Son kulacı atmak
Hani derler ya, bu bir kabus ve uyanmak gerek.
Kayserispor maçı belki de sezonun en kritik maçlarından biriydi.
Özellikle Gümüşhanespor karşısında alınan mağlubiyet sonrası en dibi yaşayan bir takımın bir anda toparlanmasını beklemek hayalden öteydi.
Nitekim öyle de oldu.
Maçın ilk yarısını her ne kadar 1-0 önde kapatsa da Trabzonspor'un verimliliği neredeyse yoktu.
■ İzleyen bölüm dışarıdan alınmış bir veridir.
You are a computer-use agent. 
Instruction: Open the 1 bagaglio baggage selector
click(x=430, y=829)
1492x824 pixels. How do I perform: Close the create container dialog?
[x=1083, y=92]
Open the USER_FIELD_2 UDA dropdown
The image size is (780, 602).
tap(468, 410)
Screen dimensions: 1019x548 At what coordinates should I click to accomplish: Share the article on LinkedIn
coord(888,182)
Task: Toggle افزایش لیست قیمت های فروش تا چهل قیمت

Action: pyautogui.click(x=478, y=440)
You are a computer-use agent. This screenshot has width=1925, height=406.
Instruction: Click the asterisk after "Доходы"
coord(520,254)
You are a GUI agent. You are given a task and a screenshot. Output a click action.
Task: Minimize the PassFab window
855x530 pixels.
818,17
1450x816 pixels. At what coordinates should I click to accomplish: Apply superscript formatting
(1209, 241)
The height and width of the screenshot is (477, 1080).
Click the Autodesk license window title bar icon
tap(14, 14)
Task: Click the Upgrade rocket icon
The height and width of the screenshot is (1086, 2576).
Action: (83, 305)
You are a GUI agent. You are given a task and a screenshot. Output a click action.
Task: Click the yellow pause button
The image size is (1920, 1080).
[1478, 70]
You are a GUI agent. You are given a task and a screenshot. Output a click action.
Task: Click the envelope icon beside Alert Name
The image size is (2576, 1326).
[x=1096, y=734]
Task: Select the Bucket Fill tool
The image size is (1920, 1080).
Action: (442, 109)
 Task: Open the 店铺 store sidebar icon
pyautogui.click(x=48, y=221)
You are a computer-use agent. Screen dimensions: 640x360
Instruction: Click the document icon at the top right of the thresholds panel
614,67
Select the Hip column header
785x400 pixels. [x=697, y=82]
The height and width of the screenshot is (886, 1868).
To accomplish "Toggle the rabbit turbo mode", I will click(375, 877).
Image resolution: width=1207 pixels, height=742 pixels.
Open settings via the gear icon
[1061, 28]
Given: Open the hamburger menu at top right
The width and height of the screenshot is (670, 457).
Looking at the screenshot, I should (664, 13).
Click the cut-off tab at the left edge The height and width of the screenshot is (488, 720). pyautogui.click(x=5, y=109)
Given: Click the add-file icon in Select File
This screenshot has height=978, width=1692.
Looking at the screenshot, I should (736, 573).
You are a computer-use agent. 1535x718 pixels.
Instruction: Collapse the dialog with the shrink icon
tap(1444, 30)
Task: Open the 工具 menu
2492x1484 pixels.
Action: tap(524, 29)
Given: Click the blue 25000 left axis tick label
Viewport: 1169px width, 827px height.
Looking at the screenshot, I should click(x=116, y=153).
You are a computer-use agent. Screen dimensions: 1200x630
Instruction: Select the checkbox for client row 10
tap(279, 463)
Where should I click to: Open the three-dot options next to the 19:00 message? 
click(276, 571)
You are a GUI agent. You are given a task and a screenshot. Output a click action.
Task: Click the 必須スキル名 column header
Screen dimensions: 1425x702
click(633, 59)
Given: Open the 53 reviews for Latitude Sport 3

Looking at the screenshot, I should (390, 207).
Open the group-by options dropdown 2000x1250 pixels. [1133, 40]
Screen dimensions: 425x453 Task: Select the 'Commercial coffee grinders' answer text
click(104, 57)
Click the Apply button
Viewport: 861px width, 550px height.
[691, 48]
Bu verimlilik ikinci yarıda daha da düştü ki bu dakikalarda Kayserispor'un atakları ve tartışmalı pozisyonlar da ortaya çıktı.
Sahada nerede durdukları belli olmayan, rakibin baskısı karşısında kontrataklarla dahi olsa pozisyon üretemeyen Trabzonspor'un oyuncularının formanın ağırlığına yakışır bir görüntü sergileyemediği bir gerçek.
Yine de alınan galibiyet; boğulmak üzere olan bir kişinin son kez sudan kafasını çıkararak aldığı bir nefes, attığı bir kulaç kadar değerliydi.
Kayseri cephesi ise özellikle ikinci yarıdaki pozisyon zenginliğini ilerleyen haftalara taşıyabilirse ve devre arasında özellikle ofansif hattını zenginleştirebilirse ligin dirençli takımları arasında yer alabilir.

Dostluk görüntüleri 
Kayserispor ile Trabzonspor arasında oynanan maçı yorumlarken iki takım tribünleri arasındaki dostluğu es geçmek olmaz.
Türkiye liglerinde çok alışık olmadığımız bu dostluk belki kulüpler düzeyinde değil ama taraftar düzeyinde o kadar fazla ki Kayseri taraftarı Trabzonspor atkısı, bordo-mavili taraftarlar ise sarı-kırmızılı takımın atkısını takarak maçı izliyorlar.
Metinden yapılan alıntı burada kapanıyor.